## [Task details]
Please output the data below word for word, leaving out the pictures.

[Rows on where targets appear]
···

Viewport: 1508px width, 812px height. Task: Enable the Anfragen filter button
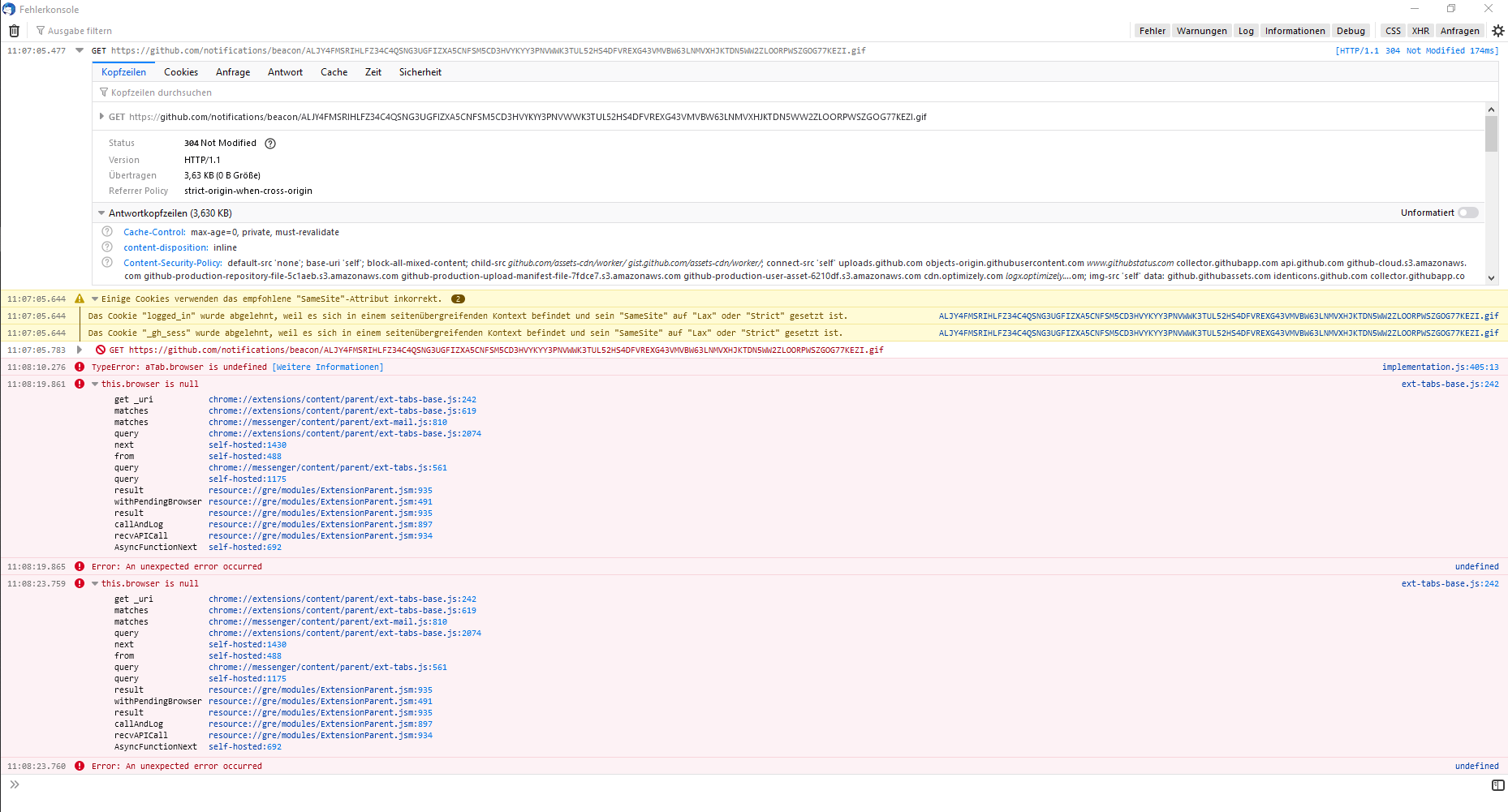point(1460,30)
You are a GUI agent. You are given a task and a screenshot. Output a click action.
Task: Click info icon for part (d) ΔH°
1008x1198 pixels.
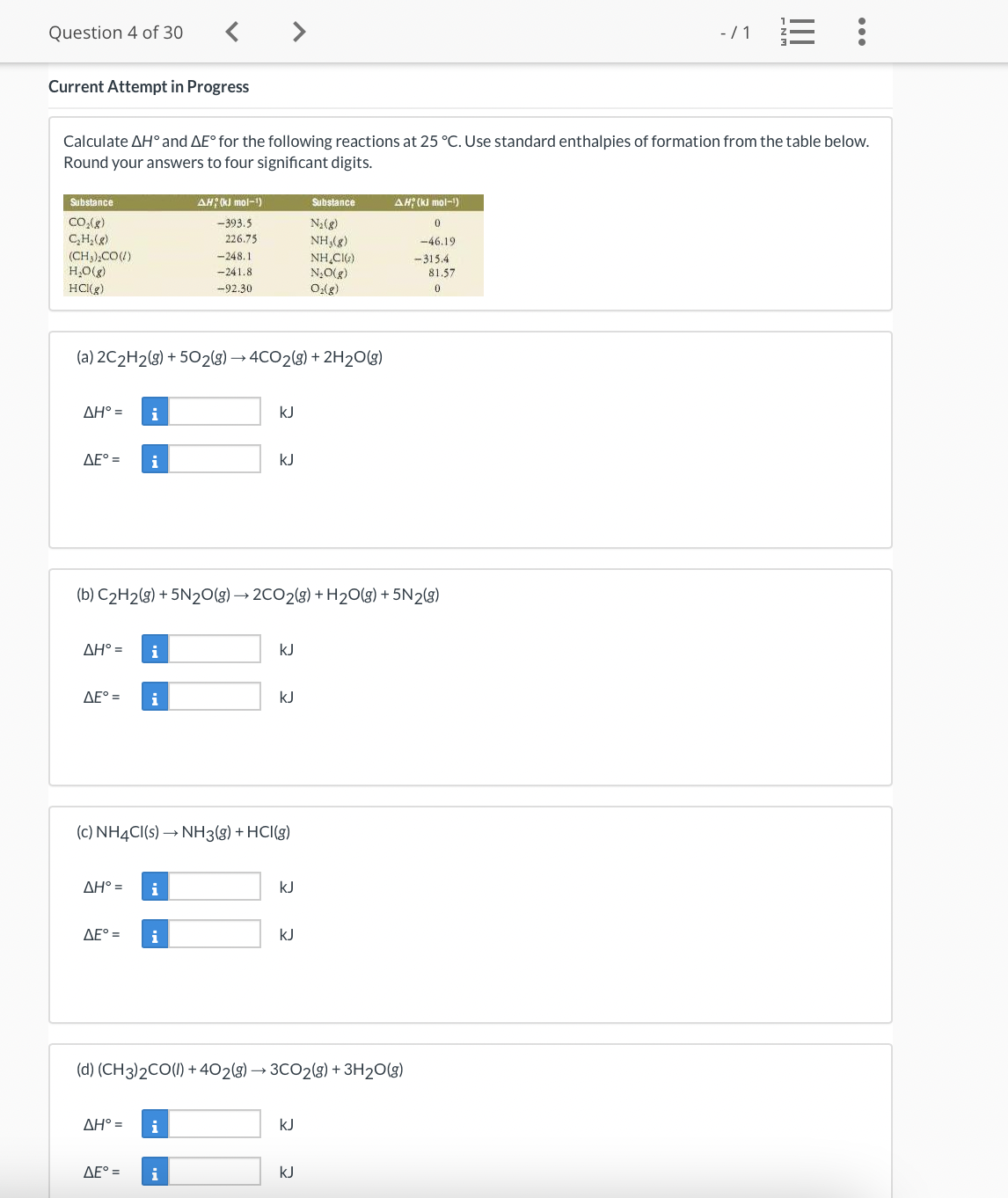[155, 1124]
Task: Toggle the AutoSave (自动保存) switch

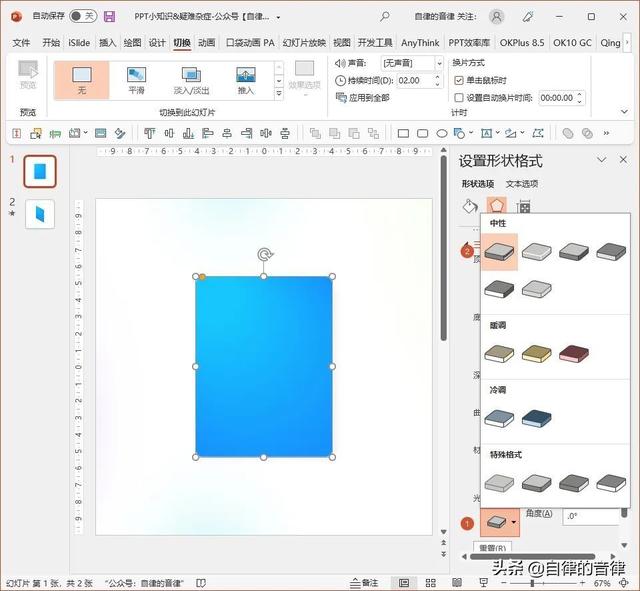Action: pyautogui.click(x=83, y=17)
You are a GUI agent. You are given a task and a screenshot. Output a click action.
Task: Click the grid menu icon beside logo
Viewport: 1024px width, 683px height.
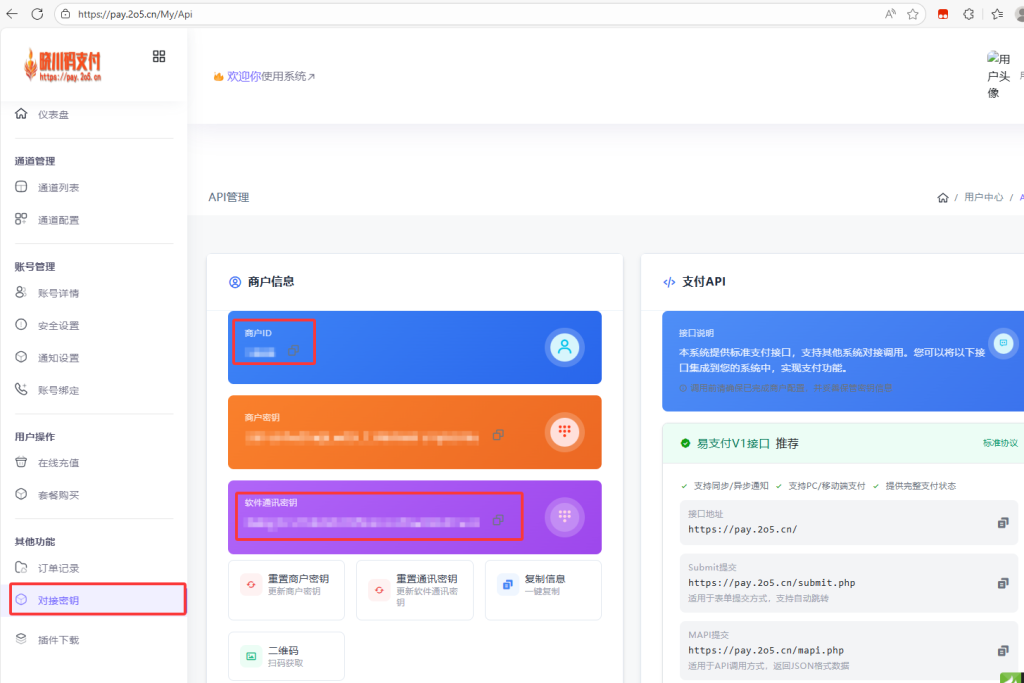159,56
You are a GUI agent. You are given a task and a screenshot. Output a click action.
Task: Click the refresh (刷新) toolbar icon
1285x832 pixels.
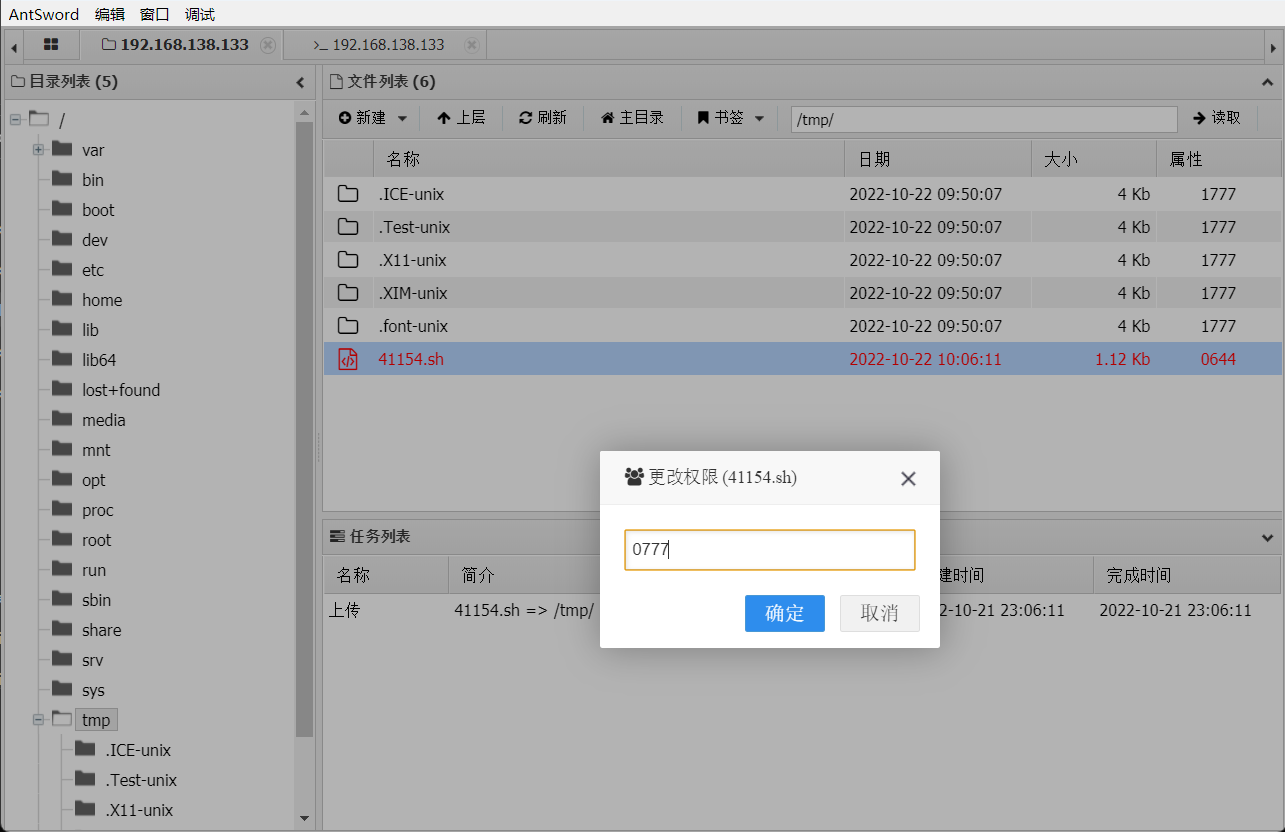(x=526, y=118)
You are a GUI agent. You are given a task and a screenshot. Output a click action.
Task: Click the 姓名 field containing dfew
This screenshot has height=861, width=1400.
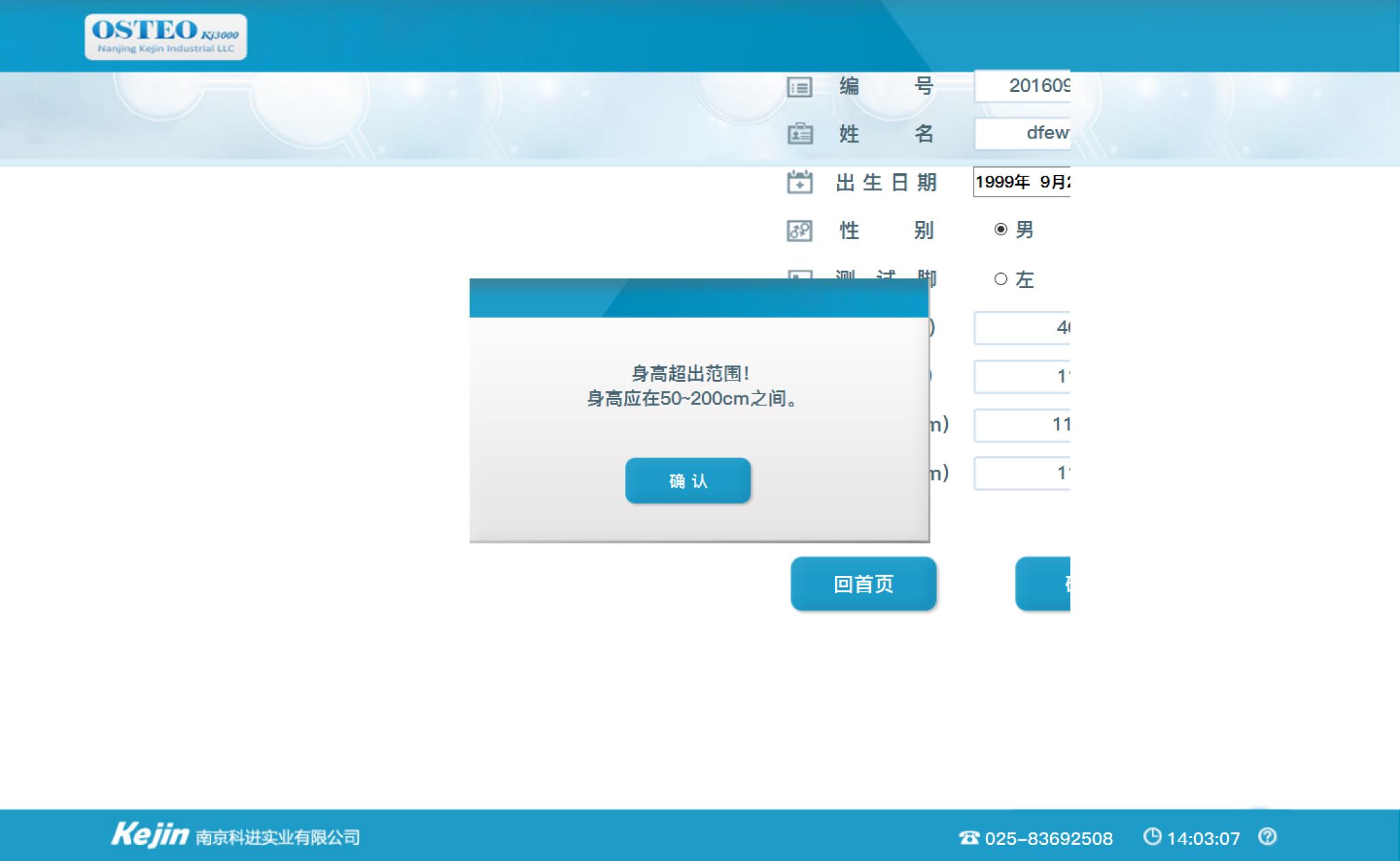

···

## [Output of the task]
Viewport: 1508px width, 812px height. Task: Enable the Anfragen filter button
point(1460,30)
You are a GUI agent. You are given a task and a screenshot. Output a click action.
Task: Click info icon for part (d) ΔH°
1008x1198 pixels.
[155, 1124]
Task: Toggle the AutoSave (自动保存) switch

Action: pyautogui.click(x=83, y=17)
You are a GUI agent. You are given a task and a screenshot. Output a click action.
Task: Click the grid menu icon beside logo
Viewport: 1024px width, 683px height.
159,56
You are a GUI agent. You are given a task and a screenshot. Output a click action.
Task: Click the refresh (刷新) toolbar icon
1285x832 pixels.
(x=526, y=118)
You are a GUI agent. You are given a task and a screenshot. Output a click action.
Task: Click the 姓名 field containing dfew
This screenshot has height=861, width=1400.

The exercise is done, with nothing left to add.